FLIP: Towards Fine-grained Alignment between ID-based Models and Pretrained Language Models for CTR Prediction

Read original: arXiv:2310.19453 - Published 5/8/2024 by Hangyu Wang, Jianghao Lin, Xiangyang Li, Bo Chen, Chenxu Zhu, Ruiming Tang, Weinan Zhang, Yong Yu

💬

Overview

Click-through rate (CTR) prediction is a crucial function in personalized online services.
Traditional ID-based models use one-hot encoded ID features, capturing collaborative signals through feature interaction modeling.
However, one-hot encoding discards semantic information from the original feature texts.
Pretrained Language Models (PLMs) can extract semantic knowledge from textual input, but they ignore field-wise collaborative signals.
These two approaches focus on different characteristics of the input data, forming a complementary relationship.

Plain English Explanation

The paper presents a novel approach called FLIP (Fine-grained feature-level ALignment between ID-based Models and Pretrained Language Models) for improving click-through rate (CTR) prediction in personalized online services. Traditional ID-based models for CTR prediction use one-hot encoded IDs as input, which can capture collaborative signals through feature interaction modeling. However, this approach discards the semantic information contained in the original feature texts. On the other hand, the emergence of Pretrained Language Models (PLMs) has led to a different approach, where the input is the textual content obtained through hard prompt templates, and the PLM is used to extract the semantic knowledge.

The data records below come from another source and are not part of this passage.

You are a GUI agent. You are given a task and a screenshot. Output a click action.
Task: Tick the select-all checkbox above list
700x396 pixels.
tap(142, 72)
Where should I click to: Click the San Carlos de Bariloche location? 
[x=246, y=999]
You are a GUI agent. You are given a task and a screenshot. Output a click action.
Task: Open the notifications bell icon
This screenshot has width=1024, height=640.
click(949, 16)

The key idea behind FLIP is to establish a fine-grained feature-level alignment between the ID-based models and the PLMs. This is achieved through a novel joint reconstruction pretraining task, where the masked data of one modality (tokens or features) has to be recovered with the help of the other modality. This process helps to extract mutual information between the dual modalities and establish feature-level interaction and alignment. Furthermore, the authors propose to jointly fine-tune the ID-based model and the PLM for the downstream CTR prediction tasks, combining the advantages of both models.

Technical Explanation

The paper proposes the FLIP (Fine-grained feature-level ALignment between ID-based Models and Pretrained Language Models) approach for CTR prediction. FLIP aims to bridge the gap between the traditional ID-based models and the emerging PLM-based models, which focus on different characteristics of the input data.

The key technical contributions of the paper are as follows:

Joint Reconstruction Pretraining: The authors design a novel joint reconstruction pretraining task, where the masked data of one modality (tokens or features) has to be recovered with the help of the other modality. This establishes feature-level interaction and alignment via mutual information extraction between the dual modalities.
Joint Finetuning: The authors propose to jointly fine-tune the ID-based model and the PLM for the downstream CTR prediction tasks, combining the advantages of both models.

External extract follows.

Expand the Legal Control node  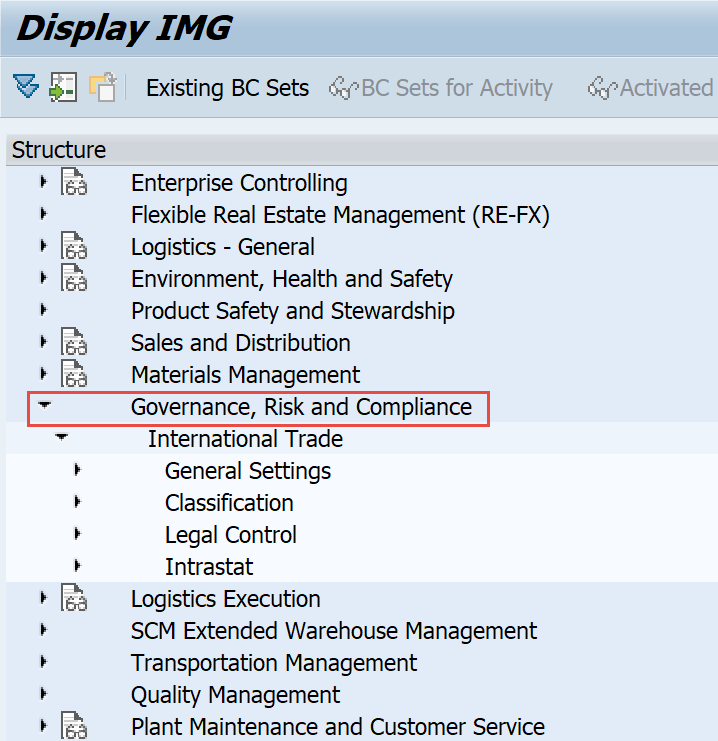(78, 534)
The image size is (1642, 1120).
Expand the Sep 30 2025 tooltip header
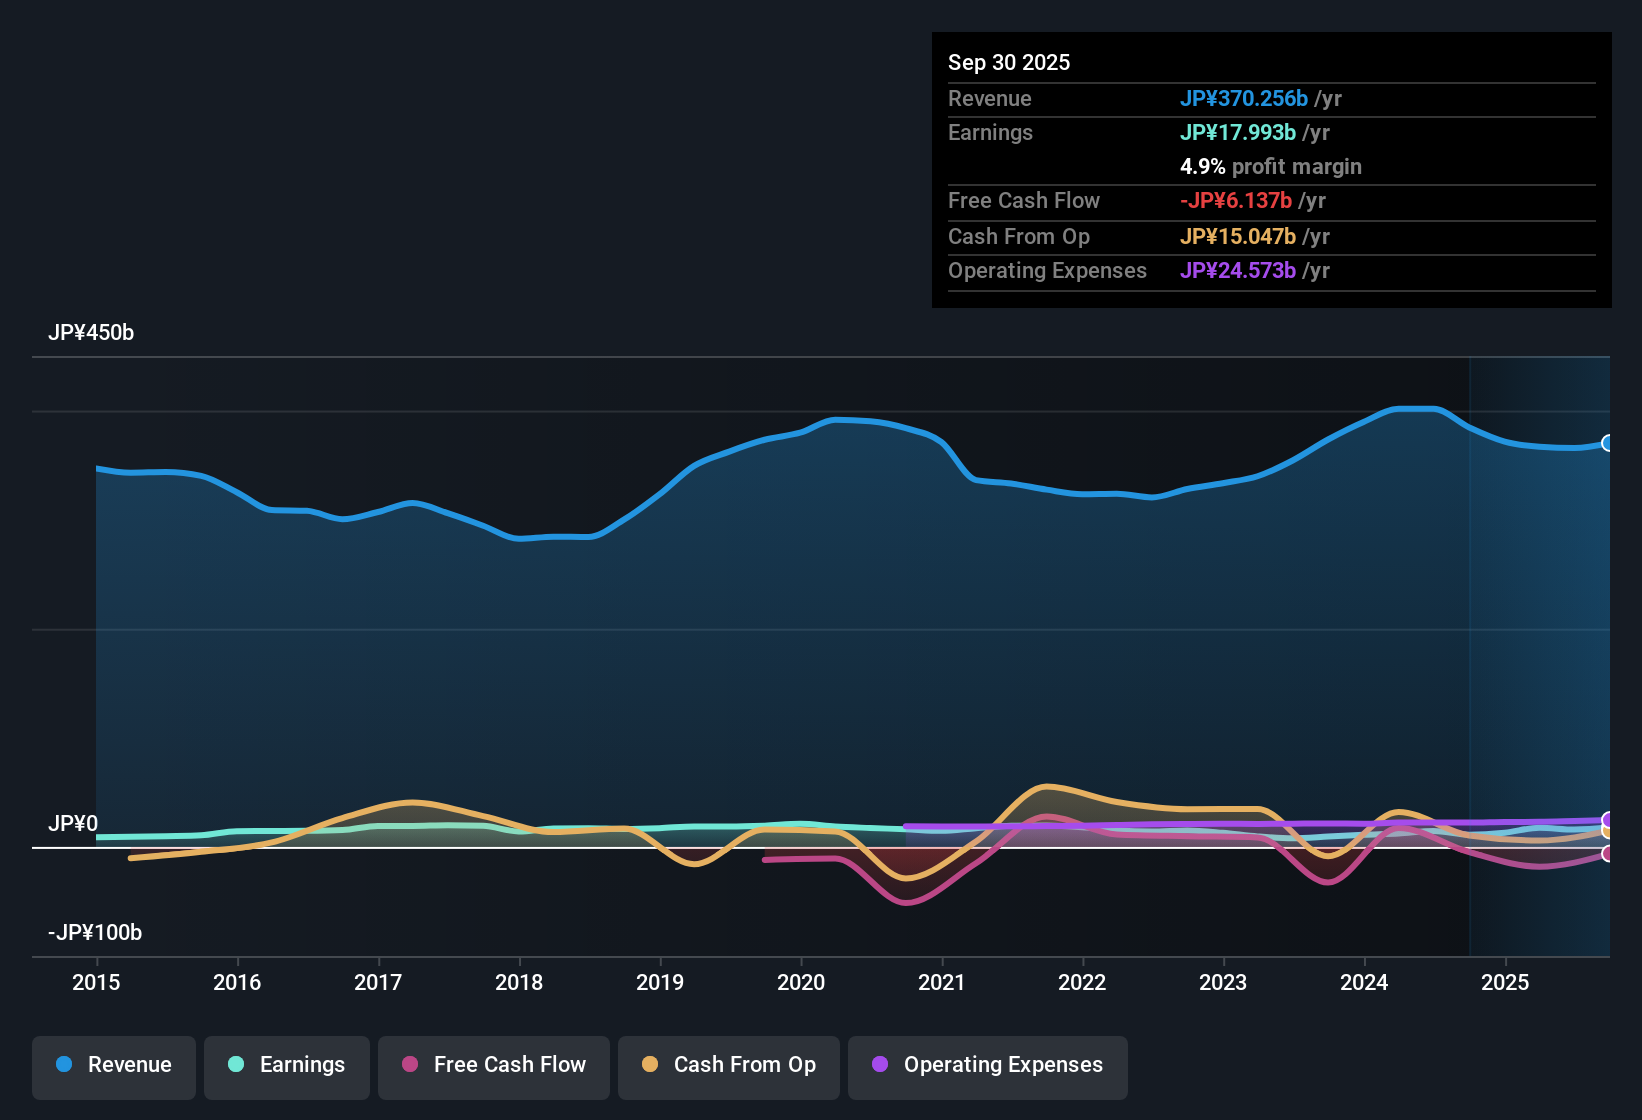[1009, 62]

The authors conduct extensive experiments on three real-world datasets, demonstrating that FLIP outperforms state-of-the-art baselines and is highly compatible with various ID-based models and PLMs.

Critical Analysis

The paper presents a promising approach to improve CTR prediction by leveraging the complementary strengths of ID-based models and PLMs. However, the authors do not discuss potential limitations or caveats of their approach. For example, the performance gains may be limited to specific datasets or scenarios, and the computational overhead of the joint pretraining and finetuning process could be a concern for real-world deployment.

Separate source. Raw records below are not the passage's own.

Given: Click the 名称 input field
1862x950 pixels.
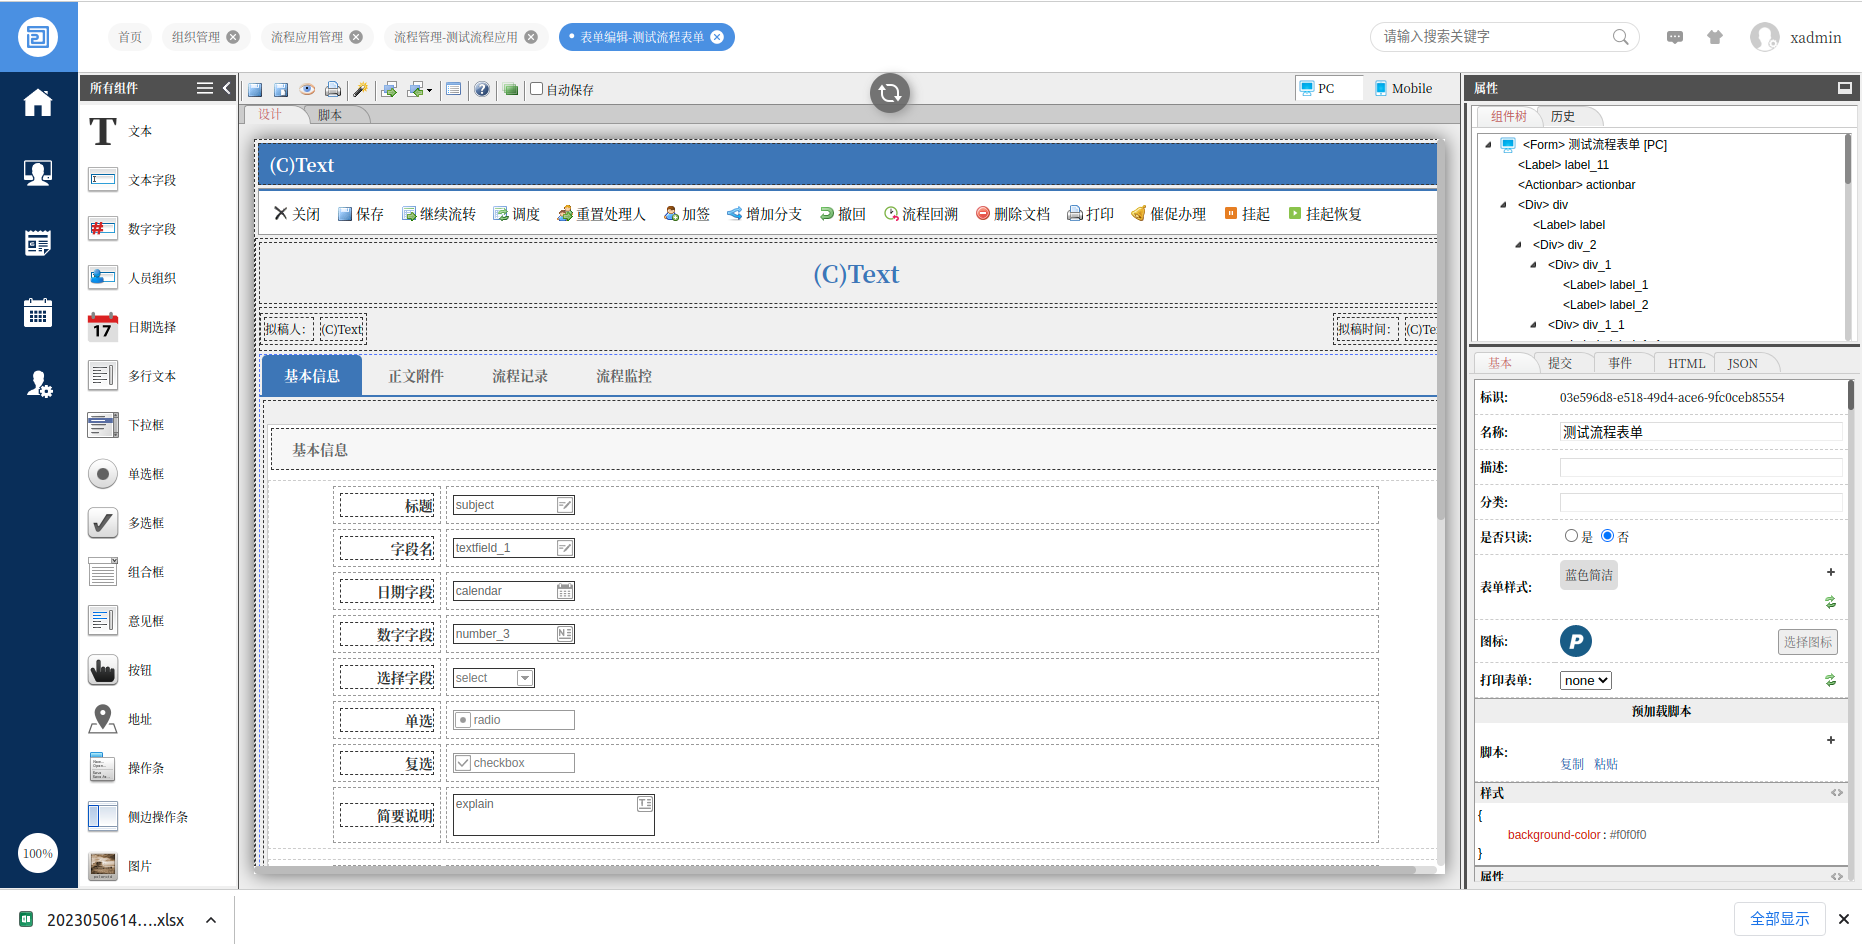Looking at the screenshot, I should click(1700, 432).

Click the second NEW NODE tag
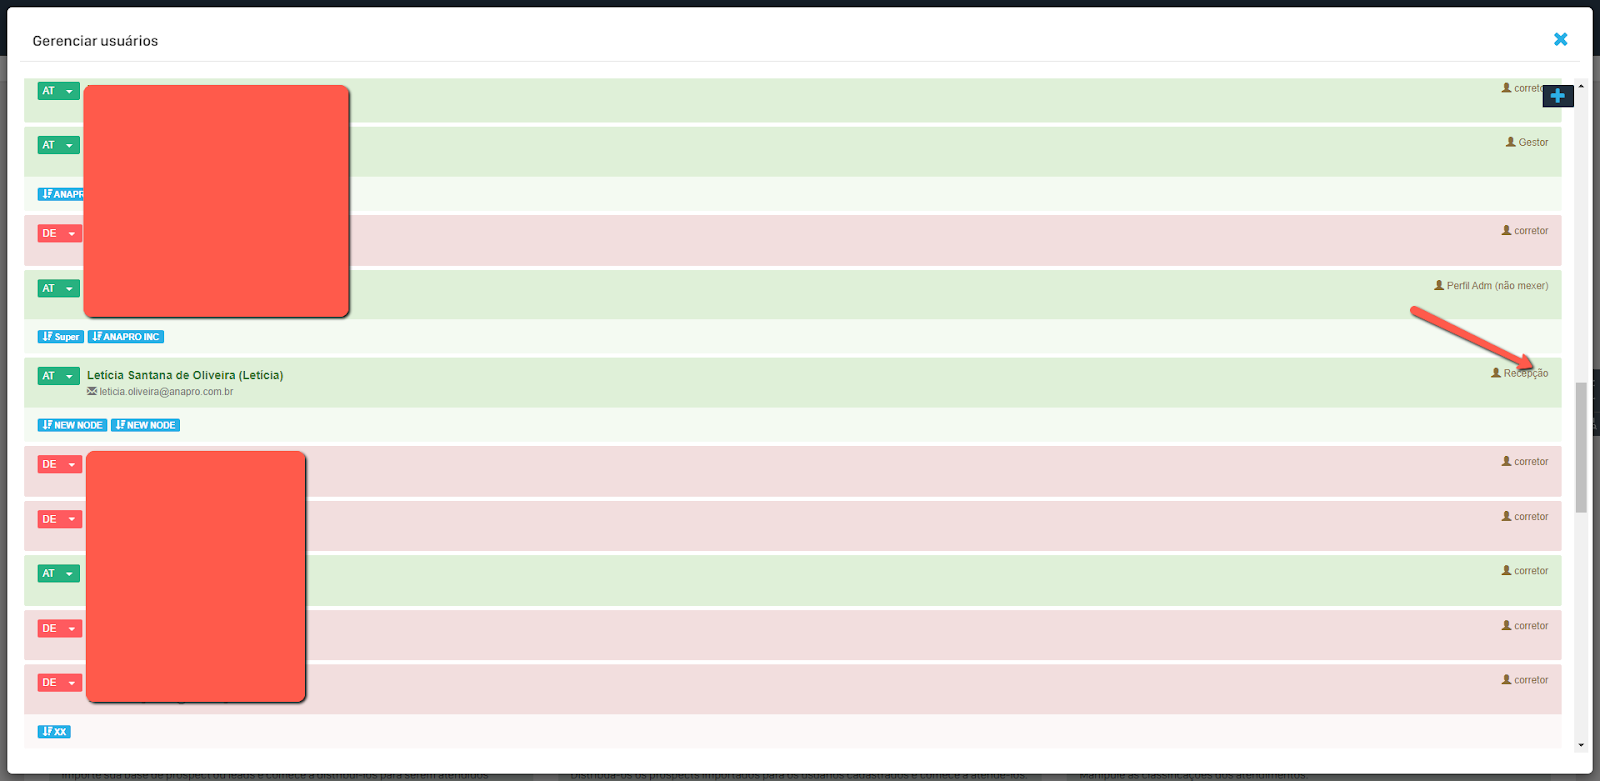click(146, 425)
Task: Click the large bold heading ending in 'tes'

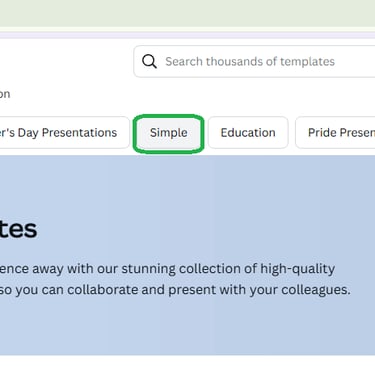Action: [x=18, y=229]
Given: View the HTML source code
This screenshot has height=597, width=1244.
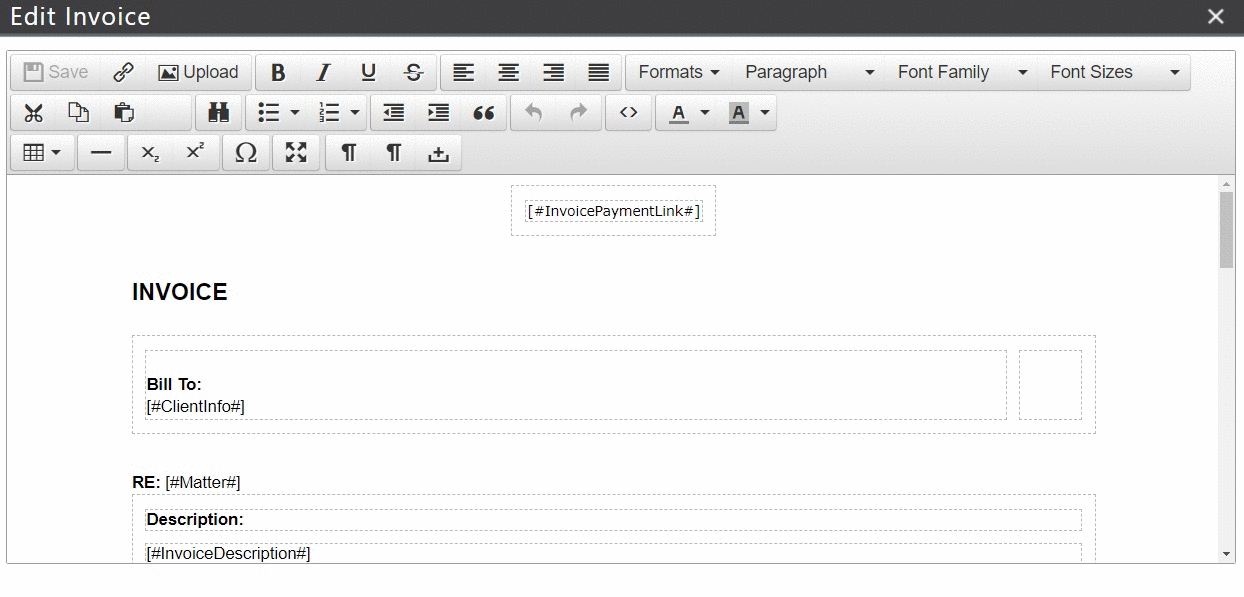Looking at the screenshot, I should tap(629, 113).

Additionally, the authors could have explored alternative approaches for aligning the ID-based and PLM-based models, such as contrastive learning or other alignment techniques. The paper also lacks a deeper discussion on the potential societal and ethical implications of using such models in personalized online services.

Conclusion

The FLIP approach presented in this paper represents an innovative way to combine the strengths of ID-based models and Pretrained Language Models for improving click-through rate prediction in personalized online services. By establishing fine-grained feature-level alignment between the two modalities, the authors have demonstrated significant performance improvements over state-of-the-art baselines. This research highlights the potential for further advancements in the field of recommendation systems, which could lead to more engaging and personalized online experiences for users.

This summary was produced with help from an AI and may contain inaccuracies - check out the links to read the original source documents!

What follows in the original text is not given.